Pitfall 3: Using String Names in iloc#
iloc only accepts integer indices. Using column names raises an error.
Problem:
df.iloc[:, ['A']] # TypeError: .iloc requires numeric indexers Fix: Use loc for column names, or iloc with positions:
df.loc[:, ['A']] # Correct (using loc with names)
df.iloc[:, [0]] # Correct (using iloc with position) Pitfall 4: Out-of-Bounds Column Indices#
Selecting a column position greater than the number of columns raises an IndexError.
Problem:
df.iloc[:, [10]] # df has 5 columns (0-4) → IndexError Fix: Check column count first with len(df.columns):
print(f"Total columns: {len(df.columns)}") # Ensure indices are < len(df.columns) 5. Best Practices#
To make your code readable and robust when selecting non-adjacent columns with iloc:
1. Document Column Positions#
Comment the purpose of each column position to clarify intent:
# Select 'survived' (0), 'age' (3), 'fare' (6)

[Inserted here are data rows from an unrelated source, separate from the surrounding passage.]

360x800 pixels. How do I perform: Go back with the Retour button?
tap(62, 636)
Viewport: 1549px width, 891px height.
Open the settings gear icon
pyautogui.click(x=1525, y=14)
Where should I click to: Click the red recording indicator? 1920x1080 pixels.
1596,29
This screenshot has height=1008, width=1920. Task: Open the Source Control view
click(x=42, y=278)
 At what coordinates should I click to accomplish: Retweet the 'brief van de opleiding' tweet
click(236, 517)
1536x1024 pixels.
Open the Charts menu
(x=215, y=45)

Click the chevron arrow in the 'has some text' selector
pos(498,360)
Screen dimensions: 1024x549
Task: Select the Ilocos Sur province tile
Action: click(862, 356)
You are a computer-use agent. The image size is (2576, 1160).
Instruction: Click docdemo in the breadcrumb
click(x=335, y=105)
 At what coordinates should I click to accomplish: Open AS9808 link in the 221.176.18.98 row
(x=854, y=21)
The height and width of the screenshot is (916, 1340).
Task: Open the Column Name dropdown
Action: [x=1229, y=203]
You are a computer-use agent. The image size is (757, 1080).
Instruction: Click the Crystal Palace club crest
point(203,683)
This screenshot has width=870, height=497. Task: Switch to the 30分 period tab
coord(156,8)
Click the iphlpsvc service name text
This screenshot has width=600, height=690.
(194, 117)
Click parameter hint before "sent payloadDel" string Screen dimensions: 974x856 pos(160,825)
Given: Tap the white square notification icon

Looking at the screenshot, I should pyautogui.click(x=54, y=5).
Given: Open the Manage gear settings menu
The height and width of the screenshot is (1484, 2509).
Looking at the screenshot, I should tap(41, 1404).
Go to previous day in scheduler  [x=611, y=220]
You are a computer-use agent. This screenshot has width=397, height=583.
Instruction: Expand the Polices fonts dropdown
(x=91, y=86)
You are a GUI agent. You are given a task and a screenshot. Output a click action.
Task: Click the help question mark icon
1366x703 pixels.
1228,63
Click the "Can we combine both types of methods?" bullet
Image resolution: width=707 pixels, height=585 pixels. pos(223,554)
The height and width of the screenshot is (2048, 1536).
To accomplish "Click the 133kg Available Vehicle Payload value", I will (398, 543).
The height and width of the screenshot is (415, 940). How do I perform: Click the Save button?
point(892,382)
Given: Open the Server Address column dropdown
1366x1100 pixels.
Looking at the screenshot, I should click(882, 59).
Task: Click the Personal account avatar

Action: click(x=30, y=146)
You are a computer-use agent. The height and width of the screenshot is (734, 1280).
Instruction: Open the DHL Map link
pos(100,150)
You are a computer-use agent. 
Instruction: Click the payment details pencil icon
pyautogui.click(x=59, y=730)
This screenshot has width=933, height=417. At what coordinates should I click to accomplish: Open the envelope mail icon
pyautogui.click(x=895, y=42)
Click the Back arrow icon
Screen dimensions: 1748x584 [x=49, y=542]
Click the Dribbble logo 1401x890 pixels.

selected = titanic.iloc[:, [0, 3, 6]] 2. Use Variables for Reusable Column Indices#
Assign column positions to variables for clarity, especially in large projects:
col_survived = 0
col_age = 3
col_fare = 6
selected = titanic.iloc[:, [col_survived, col_age, col_fare]] 3. Validate Selections with df.columns#
Check that your selected positions map to the correct columns:
selected_cols = [0, 3, 6]
print("Selected Column Names:", titanic.columns[selected_cols]) # Verify names 4. Avoid Over-Reliance on Positions#
If column order might change (e.g., after data preprocessing), prefer loc with names. Use iloc only when column positions are stable.
6. Conclusion#
Selecting non-adjacent columns by position in Pandas is efficient and intuitive with iloc. By using a list of integers as the column indexer, you can quickly extract the columns you need—even in large datasets. Remember to:
- Use 0-based indexing.
- Combine slices and lists for mixed adjacent/non-adjacent selections.
- Avoid common pitfalls like string indices or out-of-bounds errors.
- Document and validate your selections for readability.
With these techniques, you’ll streamline your data wrangling workflow and avoid costly mistakes.